### [TASK DETAILS]
What follows is a block of records; reproduce all of it verbatim.

### [RECORDS FOR THIS EXERCISE]
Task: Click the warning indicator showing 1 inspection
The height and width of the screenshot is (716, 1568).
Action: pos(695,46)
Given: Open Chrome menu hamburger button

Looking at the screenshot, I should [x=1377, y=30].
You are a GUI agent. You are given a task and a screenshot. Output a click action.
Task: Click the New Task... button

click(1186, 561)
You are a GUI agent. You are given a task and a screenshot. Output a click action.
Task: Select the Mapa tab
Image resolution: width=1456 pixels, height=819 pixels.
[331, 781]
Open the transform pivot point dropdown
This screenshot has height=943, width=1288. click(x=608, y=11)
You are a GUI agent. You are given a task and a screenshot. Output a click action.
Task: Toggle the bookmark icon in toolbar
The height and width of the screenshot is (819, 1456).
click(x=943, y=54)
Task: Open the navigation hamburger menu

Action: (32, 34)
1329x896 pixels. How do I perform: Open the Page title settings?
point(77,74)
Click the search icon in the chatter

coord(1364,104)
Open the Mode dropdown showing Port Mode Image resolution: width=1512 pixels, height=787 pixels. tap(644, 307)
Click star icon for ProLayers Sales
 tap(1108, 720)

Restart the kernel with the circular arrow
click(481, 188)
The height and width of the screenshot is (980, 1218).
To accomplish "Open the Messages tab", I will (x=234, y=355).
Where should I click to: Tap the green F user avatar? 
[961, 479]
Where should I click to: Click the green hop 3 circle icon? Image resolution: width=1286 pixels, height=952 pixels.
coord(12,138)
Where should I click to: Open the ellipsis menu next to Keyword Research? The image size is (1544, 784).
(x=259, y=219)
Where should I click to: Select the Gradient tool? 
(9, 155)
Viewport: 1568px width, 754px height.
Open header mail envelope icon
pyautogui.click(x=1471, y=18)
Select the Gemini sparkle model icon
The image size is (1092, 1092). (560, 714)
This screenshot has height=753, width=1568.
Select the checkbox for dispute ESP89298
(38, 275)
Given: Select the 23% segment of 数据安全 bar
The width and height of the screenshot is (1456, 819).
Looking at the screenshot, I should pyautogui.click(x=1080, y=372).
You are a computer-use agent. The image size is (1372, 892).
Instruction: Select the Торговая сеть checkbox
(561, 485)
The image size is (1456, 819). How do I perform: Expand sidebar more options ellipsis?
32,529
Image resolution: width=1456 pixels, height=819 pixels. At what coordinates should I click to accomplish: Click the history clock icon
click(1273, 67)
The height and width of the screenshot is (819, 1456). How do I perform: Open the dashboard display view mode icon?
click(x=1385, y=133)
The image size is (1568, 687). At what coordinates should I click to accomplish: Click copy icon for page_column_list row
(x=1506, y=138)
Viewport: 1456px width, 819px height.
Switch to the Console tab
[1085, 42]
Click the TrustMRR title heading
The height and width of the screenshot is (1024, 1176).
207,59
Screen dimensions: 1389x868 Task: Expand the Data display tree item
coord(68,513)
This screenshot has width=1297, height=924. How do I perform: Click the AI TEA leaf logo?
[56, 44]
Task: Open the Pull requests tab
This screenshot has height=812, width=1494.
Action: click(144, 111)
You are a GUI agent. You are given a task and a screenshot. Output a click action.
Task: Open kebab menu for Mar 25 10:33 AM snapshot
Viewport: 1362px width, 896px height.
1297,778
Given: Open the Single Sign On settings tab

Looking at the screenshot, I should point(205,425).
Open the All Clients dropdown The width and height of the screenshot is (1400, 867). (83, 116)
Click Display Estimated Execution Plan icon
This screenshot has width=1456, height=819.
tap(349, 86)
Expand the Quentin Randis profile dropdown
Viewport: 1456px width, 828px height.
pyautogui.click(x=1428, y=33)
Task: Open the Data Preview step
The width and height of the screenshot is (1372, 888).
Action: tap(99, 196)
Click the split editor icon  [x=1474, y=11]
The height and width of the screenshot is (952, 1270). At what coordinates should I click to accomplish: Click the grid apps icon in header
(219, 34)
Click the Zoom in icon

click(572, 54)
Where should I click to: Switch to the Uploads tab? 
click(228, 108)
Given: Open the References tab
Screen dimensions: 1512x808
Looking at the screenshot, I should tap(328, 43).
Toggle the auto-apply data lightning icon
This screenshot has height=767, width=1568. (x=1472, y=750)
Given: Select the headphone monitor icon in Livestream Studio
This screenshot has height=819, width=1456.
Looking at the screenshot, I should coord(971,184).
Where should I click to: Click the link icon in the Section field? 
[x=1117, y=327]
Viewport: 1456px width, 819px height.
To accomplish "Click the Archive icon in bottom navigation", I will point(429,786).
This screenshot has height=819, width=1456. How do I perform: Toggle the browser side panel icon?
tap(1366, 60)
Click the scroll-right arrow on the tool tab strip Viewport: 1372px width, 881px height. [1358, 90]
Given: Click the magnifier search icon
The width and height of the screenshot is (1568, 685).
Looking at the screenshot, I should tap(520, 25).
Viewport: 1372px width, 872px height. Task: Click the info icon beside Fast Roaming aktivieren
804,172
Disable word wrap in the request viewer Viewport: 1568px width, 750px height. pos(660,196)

### [WRITTEN ANSWER]
Task: Click the warning indicator showing 1 inspection
The height and width of the screenshot is (716, 1568).
Action: pos(695,46)
Given: Open Chrome menu hamburger button

Looking at the screenshot, I should [x=1377, y=30].
You are a GUI agent. You are given a task and a screenshot. Output a click action.
Task: Click the New Task... button

click(1186, 561)
You are a GUI agent. You are given a task and a screenshot. Output a click action.
Task: Select the Mapa tab
Image resolution: width=1456 pixels, height=819 pixels.
[331, 781]
Open the transform pivot point dropdown
This screenshot has height=943, width=1288. click(x=608, y=11)
You are a GUI agent. You are given a task and a screenshot. Output a click action.
Task: Toggle the bookmark icon in toolbar
The height and width of the screenshot is (819, 1456).
click(x=943, y=54)
Task: Open the navigation hamburger menu

Action: (32, 34)
1329x896 pixels. How do I perform: Open the Page title settings?
point(77,74)
Click the search icon in the chatter

coord(1364,104)
Open the Mode dropdown showing Port Mode Image resolution: width=1512 pixels, height=787 pixels. tap(644, 307)
Click star icon for ProLayers Sales
 tap(1108, 720)

Restart the kernel with the circular arrow
click(481, 188)
The height and width of the screenshot is (980, 1218).
To accomplish "Open the Messages tab", I will (x=234, y=355).
Where should I click to: Tap the green F user avatar? 
[961, 479]
Where should I click to: Click the green hop 3 circle icon? Image resolution: width=1286 pixels, height=952 pixels.
coord(12,138)
Where should I click to: Open the ellipsis menu next to Keyword Research? The image size is (1544, 784).
(x=259, y=219)
Where should I click to: Select the Gradient tool? 
(9, 155)
Viewport: 1568px width, 754px height.
Open header mail envelope icon
pyautogui.click(x=1471, y=18)
Select the Gemini sparkle model icon
The image size is (1092, 1092). (560, 714)
This screenshot has height=753, width=1568.
Select the checkbox for dispute ESP89298
(38, 275)
Given: Select the 23% segment of 数据安全 bar
The width and height of the screenshot is (1456, 819).
Looking at the screenshot, I should pyautogui.click(x=1080, y=372).
You are a computer-use agent. The image size is (1372, 892).
Instruction: Select the Торговая сеть checkbox
(561, 485)
The image size is (1456, 819). How do I perform: Expand sidebar more options ellipsis?
32,529
Image resolution: width=1456 pixels, height=819 pixels. At what coordinates should I click to accomplish: Click the history clock icon
click(1273, 67)
The height and width of the screenshot is (819, 1456). How do I perform: Open the dashboard display view mode icon?
click(x=1385, y=133)
The image size is (1568, 687). At what coordinates should I click to accomplish: Click copy icon for page_column_list row
(x=1506, y=138)
Viewport: 1456px width, 819px height.
Switch to the Console tab
[1085, 42]
Click the TrustMRR title heading
The height and width of the screenshot is (1024, 1176).
207,59
Screen dimensions: 1389x868 Task: Expand the Data display tree item
coord(68,513)
This screenshot has width=1297, height=924. How do I perform: Click the AI TEA leaf logo?
[56, 44]
Task: Open the Pull requests tab
This screenshot has height=812, width=1494.
Action: click(144, 111)
You are a GUI agent. You are given a task and a screenshot. Output a click action.
Task: Open kebab menu for Mar 25 10:33 AM snapshot
Viewport: 1362px width, 896px height.
1297,778
Given: Open the Single Sign On settings tab

Looking at the screenshot, I should point(205,425).
Open the All Clients dropdown The width and height of the screenshot is (1400, 867). (83, 116)
Click Display Estimated Execution Plan icon
This screenshot has width=1456, height=819.
tap(349, 86)
Expand the Quentin Randis profile dropdown
Viewport: 1456px width, 828px height.
pyautogui.click(x=1428, y=33)
Task: Open the Data Preview step
The width and height of the screenshot is (1372, 888).
Action: tap(99, 196)
Click the split editor icon  [x=1474, y=11]
The height and width of the screenshot is (952, 1270). At what coordinates should I click to accomplish: Click the grid apps icon in header
(219, 34)
Click the Zoom in icon

click(572, 54)
Where should I click to: Switch to the Uploads tab? 
click(228, 108)
Given: Open the References tab
Screen dimensions: 1512x808
Looking at the screenshot, I should tap(328, 43).
Toggle the auto-apply data lightning icon
This screenshot has height=767, width=1568. (x=1472, y=750)
Given: Select the headphone monitor icon in Livestream Studio
This screenshot has height=819, width=1456.
Looking at the screenshot, I should coord(971,184).
Where should I click to: Click the link icon in the Section field? 
[x=1117, y=327]
Viewport: 1456px width, 819px height.
To accomplish "Click the Archive icon in bottom navigation", I will point(429,786).
This screenshot has height=819, width=1456. How do I perform: Toggle the browser side panel icon?
tap(1366, 60)
Click the scroll-right arrow on the tool tab strip Viewport: 1372px width, 881px height. [1358, 90]
Given: Click the magnifier search icon
The width and height of the screenshot is (1568, 685).
Looking at the screenshot, I should tap(520, 25).
Viewport: 1372px width, 872px height. Task: Click the info icon beside Fast Roaming aktivieren
804,172
Disable word wrap in the request viewer Viewport: 1568px width, 750px height. pos(660,196)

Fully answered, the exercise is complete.